Актъ второй — признаніе проявленія въ нихъ неизвѣстной силы.
Актъ третій — признаніе проявленія въ нихъ неизвѣстной разумной силы.
Актъ четвертый — разслѣдованіе источника этой силы; находится ли она внутри или внѣ человѣка, — субъективна она или объективна? Этотъ актъ будетъ experimentum crucis вопроса, — наукѣ придется произвести одинъ изъ торжественнѣйшихъ вердиктовъ, который когда-либо выпадалъ на ея долю. Если онъ будетъ утвердительнымъ въ послѣднемъ смыслѣ, тогда наступитъ
Пятый актъ — огромный переворотъ въ области науки о человѣкѣ.
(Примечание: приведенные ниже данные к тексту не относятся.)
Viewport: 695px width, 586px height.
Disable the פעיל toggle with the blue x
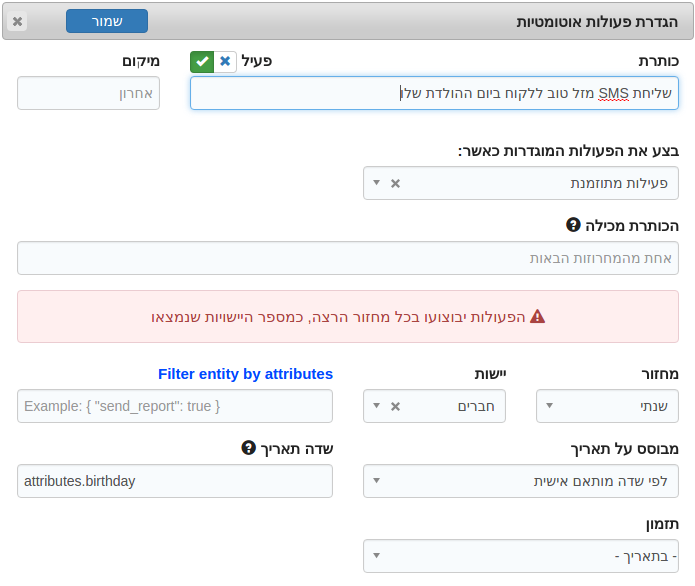coord(225,62)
Гдѣ мы находимся? Можемъ ли мы сказать, что мы уже при четвертомъ дѣйствіи? Я думаю, что нѣтъ, — что мы все еще присутствуемъ при прологѣ перваго акта, ибо даже вопросъ о признанія фактовъ не находится въ рукахъ науки; она еще не хочетъ знать ихъ, какъ не хотѣла знать и фактовъ животнаго магнетизма. Поэтому мы еще далеки отъ истинной теоріи, а Германія въ особенности, такъ какъ развитіе фактической стороны вопроса такъ слабо въ ней, что ей вовсе не достаетъ поприща для экспериментальнаго изслѣдованія. Всѣ факты выдающагося порядка, на которыхъ Гартманъ строитъ свою аргументацію, добыты внѣ Германіи; самъ Гартманъ не имѣлъ случая наблюдать ихъ, и хотя онъ считалъ для себя достаточнымъ опираться на свидѣтельства другихъ, но никто не будетъ отрицать, что личный опытъ въ этомъ предметѣ имѣетъ существенное значеніе.
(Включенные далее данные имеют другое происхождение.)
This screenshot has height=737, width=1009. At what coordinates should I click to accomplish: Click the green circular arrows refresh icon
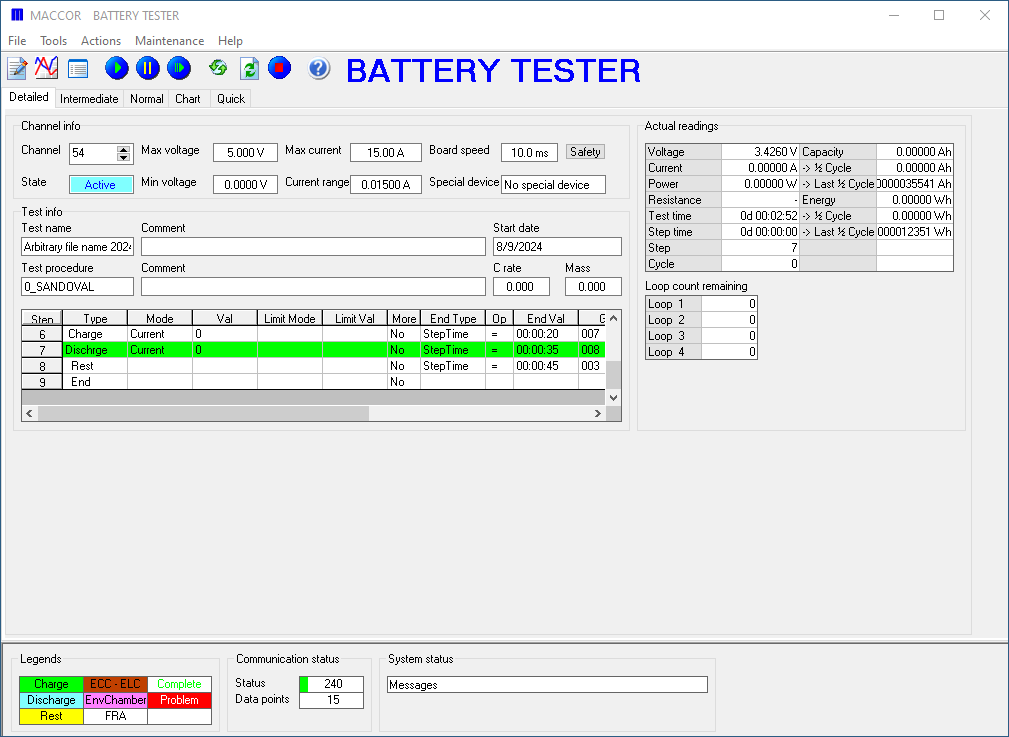point(217,68)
Вся его критика основана на условномъ допущеніи реальности принимаемыхъ въ спиритизмѣ фактовъ, за исключеніемъ матеріализацій; хотя уже и это произвольное исключеніе, которое не можетъ оставаться безъ возраженія, но и кромѣ матеріализацій есть множество фактовъ, которые или остались Гартману неизвѣстными, или пройдены имъ молчаніемъ, или частности которыхъ были имъ недостаточно оцѣнены. Эти упущенія имѣли существенное вліяніе на правильность тѣхъ заключеніи, къ которымъ онъ пришелъ. Считаю своимъ долгомъ на все это указать. Вмѣстѣ съ этимъ я воспользуюсь случаемъ, чтобы изложить и мои собственные взгляды на этотъ предметъ, сложившіеся послѣ долголѣтняго его изученія и до сего времени нигдѣ мною въ печати не высказанные.